-- start Excerpted text --
Skip site navigation (1)Skip section navigation (2)
Date:      Sun, 17 Mar 2002 18:11:00 -0800
From:      Terry Lambert <tlambert2@mindspring.com>
To:        hiten@uk.FreeBSD.org
Cc:        Hans Reiser <reiser@namesys.com>, Chris Mason <mason@suse.com>, Josh MacDonald <jmacd@CS.Berkeley.EDU>, Parity Error <bootup@mail.ru>, freebsd-fs@FreeBSD.ORG, reiserfs-dev@namesys.com
Subject:   Re: [reiserfs-dev] Re: metadata update durability ordering/soft updates
Message-ID:  <3C954CB4.DA67635@mindspring.com>
References:  <20020317225759.82774.qmail@web21109.mail.yahoo.com>

next in thread | previous in thread | raw e-mail | index | archive | help
Hiten Pandya wrote:

[ ... ]

Any argument you make against ReiserFS in this regard also applies
to an XFS port for FreeBSD, or your own efforts to get a JFS port
project for FreeBSD going.

NOTE: If you don't want to read a licensing discussion, stop reading
this message NOW.

Look at the facts, from a licensing perspective:

1)	There is a GPL'ed ReiserFS, which you can port, and,
	your code being a derivative work of GPL'ed code,
	will also be GPL'ed.

2)	You can negotiate a non-GPL'ed license for the code,
	but given that the BSD license is less restrictive,
	there are likely to be source redistribution
	restrictions in the license, menaing that there will
	be source redistribution restrictions on the derivative
	work of the code, should you port it yourself.

3)	You can reverse engineer the code from scratch; this
	is not an impossible task, given that there are
	published interfaces, in the form of the GPL'ed code,
	which could be used as reference material, so long
	as you wrote your own actual code.

What are the ramifications?

First, it's possible, contrary to your claim, to port the GPL'ed
version, but you could not distribute a bootable FreeBSD CDROM
with the FS compiled into it or the boot loader by default,
since it would violate the "no additional restrictions" clause
of the GPL, and since even if you were talking about the two
clause UCB License, you would not be able to change the license
on the original code without losing your rights to it or works
derived from it (the only rights you have are as a result of
that license), and therefore, you are also in conflict with the
GPL, which requires that code linked with GPL'ed code be GPL'ed,
not UCB licensed, regardless of the number of clauses.

You could distribute the code seperately and let people build
their own binaries.  This is much less useful to most people,
since it means that any benefits gained from use of the FS are
lost on the partition from which the OS is booted; it also
means that there is no support available for a binary version.

Legally, this approach is also on shakey ground, since the
intent counts, and the intent in this case would be to get
around the license terms.  The most blatant thing would be to
build the local binary for the user including both sets of
code during the installation process, and then claim that you
weren't really distributing a binary (there is case law that
this constitutes a violation of the license, when you subvert
it this way).  Even putting the onus on the user is still
questionable, as it is a matter of degree: the intent is
still the same, to violate the spirit of the contract as it
was offered in the license terms.

You could license the code under another license negotiated
seperately.  This works because they've gone out of their
way to ensure an assignment of rights for any contributed
code, specifically to allow licenses under other terms.
-- end Excerpted text --
-- start Provided data --
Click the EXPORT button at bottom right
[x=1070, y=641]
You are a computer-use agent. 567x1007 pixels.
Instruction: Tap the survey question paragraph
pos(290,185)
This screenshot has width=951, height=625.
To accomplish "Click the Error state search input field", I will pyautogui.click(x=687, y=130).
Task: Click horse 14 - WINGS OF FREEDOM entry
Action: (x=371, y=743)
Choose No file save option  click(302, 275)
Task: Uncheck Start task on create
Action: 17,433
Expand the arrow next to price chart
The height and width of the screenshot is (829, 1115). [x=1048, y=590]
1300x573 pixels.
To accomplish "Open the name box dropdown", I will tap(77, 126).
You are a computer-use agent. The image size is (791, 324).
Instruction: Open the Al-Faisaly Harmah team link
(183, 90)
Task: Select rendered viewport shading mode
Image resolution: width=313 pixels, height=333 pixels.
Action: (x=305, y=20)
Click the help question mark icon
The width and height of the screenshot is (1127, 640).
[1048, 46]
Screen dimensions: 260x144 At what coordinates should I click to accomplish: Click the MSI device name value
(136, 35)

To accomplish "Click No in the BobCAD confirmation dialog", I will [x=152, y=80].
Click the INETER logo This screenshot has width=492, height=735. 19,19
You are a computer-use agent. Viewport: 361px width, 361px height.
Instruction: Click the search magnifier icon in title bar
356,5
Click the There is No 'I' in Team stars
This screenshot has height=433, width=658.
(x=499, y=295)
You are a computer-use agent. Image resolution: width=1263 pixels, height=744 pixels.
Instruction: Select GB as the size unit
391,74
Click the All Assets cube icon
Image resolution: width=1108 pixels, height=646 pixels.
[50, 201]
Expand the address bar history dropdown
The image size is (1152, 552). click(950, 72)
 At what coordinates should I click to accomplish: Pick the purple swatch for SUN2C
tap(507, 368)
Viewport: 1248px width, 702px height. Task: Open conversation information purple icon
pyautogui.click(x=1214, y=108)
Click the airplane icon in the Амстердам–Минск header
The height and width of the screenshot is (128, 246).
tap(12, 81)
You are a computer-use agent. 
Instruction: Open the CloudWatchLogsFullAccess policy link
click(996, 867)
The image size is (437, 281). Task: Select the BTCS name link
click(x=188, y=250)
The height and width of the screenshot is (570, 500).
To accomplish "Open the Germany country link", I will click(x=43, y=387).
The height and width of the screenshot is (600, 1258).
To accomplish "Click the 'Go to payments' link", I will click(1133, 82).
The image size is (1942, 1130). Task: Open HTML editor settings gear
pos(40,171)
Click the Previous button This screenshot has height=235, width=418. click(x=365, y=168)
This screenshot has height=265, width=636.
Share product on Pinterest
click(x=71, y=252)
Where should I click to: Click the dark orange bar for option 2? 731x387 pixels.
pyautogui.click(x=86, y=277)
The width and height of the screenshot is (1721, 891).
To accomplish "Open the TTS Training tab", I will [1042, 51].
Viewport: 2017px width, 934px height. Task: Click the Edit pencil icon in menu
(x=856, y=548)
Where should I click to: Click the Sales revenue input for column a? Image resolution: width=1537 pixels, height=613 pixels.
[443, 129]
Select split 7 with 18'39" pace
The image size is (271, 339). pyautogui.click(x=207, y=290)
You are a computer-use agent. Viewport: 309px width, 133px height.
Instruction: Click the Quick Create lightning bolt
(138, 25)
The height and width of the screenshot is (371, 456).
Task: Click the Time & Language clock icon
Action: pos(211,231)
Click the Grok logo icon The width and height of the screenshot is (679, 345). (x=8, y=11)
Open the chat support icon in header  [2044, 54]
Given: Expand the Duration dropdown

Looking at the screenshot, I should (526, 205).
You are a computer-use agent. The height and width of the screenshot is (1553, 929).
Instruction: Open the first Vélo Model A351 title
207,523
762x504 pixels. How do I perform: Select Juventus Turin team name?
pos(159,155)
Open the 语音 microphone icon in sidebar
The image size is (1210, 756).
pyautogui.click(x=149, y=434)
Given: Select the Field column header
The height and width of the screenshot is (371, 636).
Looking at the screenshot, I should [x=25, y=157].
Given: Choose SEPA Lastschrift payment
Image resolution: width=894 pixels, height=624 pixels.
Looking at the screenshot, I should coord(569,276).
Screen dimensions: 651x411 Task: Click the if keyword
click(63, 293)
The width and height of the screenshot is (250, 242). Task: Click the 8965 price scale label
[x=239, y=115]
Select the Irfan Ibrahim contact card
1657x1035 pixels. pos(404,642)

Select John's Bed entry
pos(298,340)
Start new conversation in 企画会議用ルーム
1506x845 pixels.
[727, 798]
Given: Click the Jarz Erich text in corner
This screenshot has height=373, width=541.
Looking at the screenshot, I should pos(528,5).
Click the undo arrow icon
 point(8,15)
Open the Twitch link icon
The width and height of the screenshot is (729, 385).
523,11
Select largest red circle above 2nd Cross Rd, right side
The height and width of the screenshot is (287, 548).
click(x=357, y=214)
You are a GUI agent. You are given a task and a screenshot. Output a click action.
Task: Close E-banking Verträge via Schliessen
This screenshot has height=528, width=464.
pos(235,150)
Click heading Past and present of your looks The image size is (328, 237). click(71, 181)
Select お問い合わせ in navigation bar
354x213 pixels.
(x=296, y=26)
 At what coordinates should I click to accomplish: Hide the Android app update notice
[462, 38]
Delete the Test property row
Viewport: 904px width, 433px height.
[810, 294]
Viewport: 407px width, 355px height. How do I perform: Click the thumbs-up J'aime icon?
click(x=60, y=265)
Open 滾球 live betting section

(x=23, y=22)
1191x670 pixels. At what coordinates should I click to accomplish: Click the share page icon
-- end Provided data --
Set task 1: From the ReiserFS licensing message above, print the passage between "next in thread" and "for FreeBSD going.", inclusive.
Set task 2: According to the ReiserFS licensing message, which clause of the GPL would be violated by distributing a bootable FreeBSD CDROM with the file system compiled into it?
Set task 3: List every email address in the Cc line of the ReiserFS licensing message.

Complete answer 1:
next in thread | previous in thread | raw e-mail | index | archive | help
Hiten Pandya wrote:

[ ... ]

Any argument you make against ReiserFS in this regard also applies
to an XFS port for FreeBSD, or your own efforts to get a JFS port
project for FreeBSD going.

Complete answer 2: The "no additional restrictions" clause.

Complete answer 3:
reiser@namesys.com
mason@suse.com
jmacd@CS.Berkeley.EDU
bootup@mail.ru
freebsd-fs@FreeBSD.ORG
reiserfs-dev@namesys.com